皆さんはArray.prototype.reduce
を使ったことがあるでしょうか。
よくredcue
はその使い方の例として下記のように配列に格納された数値を全部足した結果を返却する処理が示されます。
// 与えられた配列の値をすべて足した値を返却する例
arr.reduce((acc, current) => acc + current, 0);
しかし、reduce
というメソッドは非常に柔軟で汎用的な配列操作が行えるメソッドでもあります。
reduceを利用して他のメソッドを実装してみる
reduce
の汎用性を確かめるために、他の配列処理をreduce
を使って再現してみようと思います。
文章量の限界もあるので全てのメソッドを記述することは出来ないため一部だけの紹介ですが、大抵の処理はreduce
を利用することで記述可能です。
map
Array.prototype.map
は対象となる配列全てに関数を適用し、新しい配列を返す関数です。
この例ではnumber[]
である配列arr
の各要素を+1
した配列を新しく生成します。
// mapでの処理
arr.map((v) => v + 1);
// reduceを使った処理
arr.reduce((acc, current) => {
const newValue = current + 1;
return [...acc, newValue];
}, []);
find
Array.prototype.find
はコールバック関数を評価して、最初にtrue
を返した値自身を返す関数です。
この例ではnumber[]
の中から10以上である値を返す処理を記述します。
// findでの処理
arr.find((v) => v > 10);
// reduceを使った処理
arr.reduce((acc, current) => {
if(acc !== undefined) {
return acc;
};
return current > 10 ? current : undefined;
}, undefined);
toReversed
Array.prototype.toReversed
は受け取った配列の順番を反転させた配列を返すメソッドです。
この例では、unknown[]
である配列arr
を反転させた配列を返す処理を記述します。
// toReversedでの処理
arr.toReversed();
// reduceを使った処理
arr.reduce((acc, current) => [current, ...acc], []);
reduceの汎用性
基本的には専用のメソッドを使ったほうが明示的かつ簡潔に処理を記述できるため、実務でこのような書き換えを行うことは殆どないかと思います。
しかしながら、reduce
というメソッドの汎用性はなんとなく分かる内容になったかと思います。
いつ使うのか
基本的には専用のメソッドを利用したほうがいいと思いますが、複数回処理をチェーンして続ける場合にreduce
の方が簡潔に記述できる場合があります。
例として記事データが格納されているPosts
型を下記のように処理するコードを書く場合を例にそれぞれのコードの書き方を比較してみましょう。
-
currentUserId
とuserId
が一致するものだけを抽出 -
publishDate
とlastModified
はDate型に変換 -
publishDate
を基準に並べ替えを行う
// 共通の型定義
type Posts = {
userId: string,
title: string,
publishDate: string,
lastModified?: string,
}[];
// reduceを使わない例
const currentUserId = 'foo';
const result = posts // Post[]型
// `currentUserId`と`userId`が一致するものだけを抽出
.filter((post) => post.userId === currentUserId)

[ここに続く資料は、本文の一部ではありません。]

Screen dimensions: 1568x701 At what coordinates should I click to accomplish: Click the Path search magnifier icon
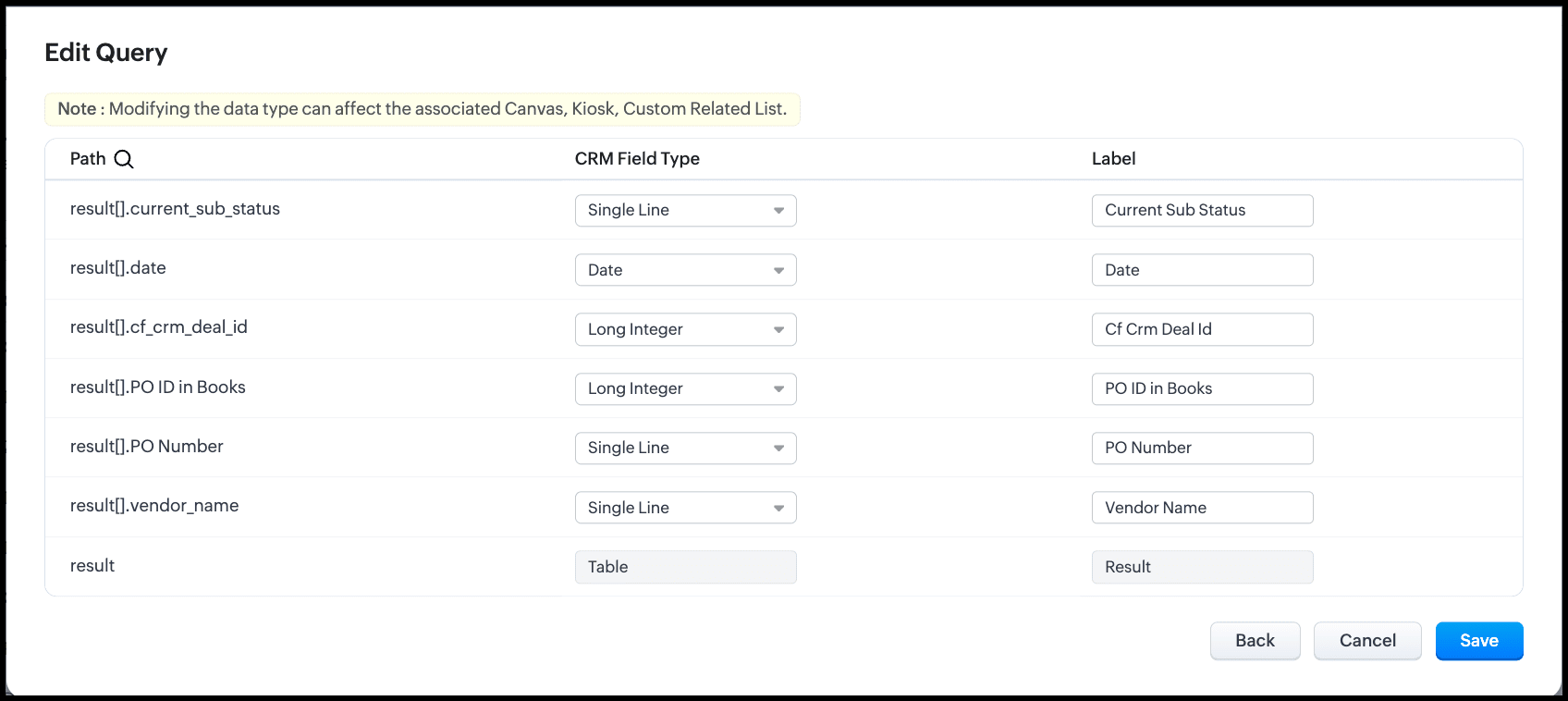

// `publishDate`と`lastModified`はDate型に変換
.map((post) => {
return {
...post,
publishDate: new Date(post.publishDate),
lastModified: post.lastModified ? new Date(post.lastModified) : undefind,
};
})
// `publishDate`を基準に並べ替えを行う
.toSorted((prev, next) => {
return prev.publishDate.getTime() - next.publishDate.getTime();
});
// reduceを使う例
const currentUserId = 'foo';
const result = posts // Post[]型
.reduce((acc, current) => {
// 必要な値の準備
const publishDate = new Date(current.publishDate);
const lastModified = current?.lastModified ? new Date(current.lastModified) : undefined;
const isOld = (acc?.publishDate.getTime() ?? 0) > current.publishDate.getTime();
// 返却する値の(構造)定義
if (current.userId === currentUserId) {
return acc;
};
return isOld ?
[...acc, {...current, publishDate, lastModified}]:
[{...current, publishDate, lastModified}, ...acc];
}, []);
上記のコードは動かないんですが、なんとなくやりたいこととそれぞれのコードの書き方で表現した場合にどのようなコードになるのかという目安だと思ってください。
reduce
を使わない例はそれぞれの処理が明確に別れていて、データを抽出して型を変換して、ソートするという流れが追いやすいコードになっています。
reduce
を使ったコードの場合、はじめに必要な値を作成してその値をどのような構造で返すかという記述になっています。
個人的には前者のコードは仕様の変更が入った場合に、それぞれの処理の中で値がどのように変化しているかを意識する必要があるのに対して、後者に関しては一つの関数スコープの中で記述が収まっているため仕様の変更にも対応しやすいコードになっていると感じます。
まとめ
普段あまりreduce
を使わない人も、汎用性の高いメソッドであることを理解して使えるようになっておくとよりよいコードが書けるようになるかもしれません。